◆ Problem requirements
Your task is to copy every line of the entries that holds the word "údajů".

[Stored data entries]
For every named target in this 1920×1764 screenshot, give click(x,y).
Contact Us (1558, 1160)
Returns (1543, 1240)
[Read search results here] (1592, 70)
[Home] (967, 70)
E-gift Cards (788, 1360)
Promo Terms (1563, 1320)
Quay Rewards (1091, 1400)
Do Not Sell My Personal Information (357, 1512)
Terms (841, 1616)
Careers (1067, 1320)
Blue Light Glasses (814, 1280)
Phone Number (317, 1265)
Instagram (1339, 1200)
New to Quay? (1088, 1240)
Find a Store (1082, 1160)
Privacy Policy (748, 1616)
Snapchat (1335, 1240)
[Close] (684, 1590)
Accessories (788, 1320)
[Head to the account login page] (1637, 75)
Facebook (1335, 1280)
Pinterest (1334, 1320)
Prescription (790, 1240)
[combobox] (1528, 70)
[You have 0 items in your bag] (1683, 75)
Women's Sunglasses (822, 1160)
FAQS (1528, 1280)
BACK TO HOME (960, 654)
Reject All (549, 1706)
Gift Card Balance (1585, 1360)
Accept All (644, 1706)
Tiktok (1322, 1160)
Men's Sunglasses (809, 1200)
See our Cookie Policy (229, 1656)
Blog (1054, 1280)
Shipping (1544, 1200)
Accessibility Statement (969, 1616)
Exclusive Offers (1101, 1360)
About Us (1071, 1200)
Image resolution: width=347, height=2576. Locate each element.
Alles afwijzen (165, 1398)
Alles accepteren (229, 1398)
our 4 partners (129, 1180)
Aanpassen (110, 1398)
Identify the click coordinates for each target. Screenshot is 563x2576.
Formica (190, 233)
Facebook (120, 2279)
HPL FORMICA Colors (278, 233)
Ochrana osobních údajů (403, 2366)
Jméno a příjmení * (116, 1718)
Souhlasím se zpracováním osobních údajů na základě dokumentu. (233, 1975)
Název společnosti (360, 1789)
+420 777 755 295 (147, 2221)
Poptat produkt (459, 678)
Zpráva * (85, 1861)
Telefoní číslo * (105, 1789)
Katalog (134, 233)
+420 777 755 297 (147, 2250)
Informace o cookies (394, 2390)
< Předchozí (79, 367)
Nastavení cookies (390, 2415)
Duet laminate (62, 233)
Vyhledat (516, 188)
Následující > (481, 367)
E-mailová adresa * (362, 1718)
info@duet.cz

◆ Written response
Ochrana osobních údajů (403, 2366)
Souhlasím se zpracováním osobních údajů na základě dokumentu. (233, 1975)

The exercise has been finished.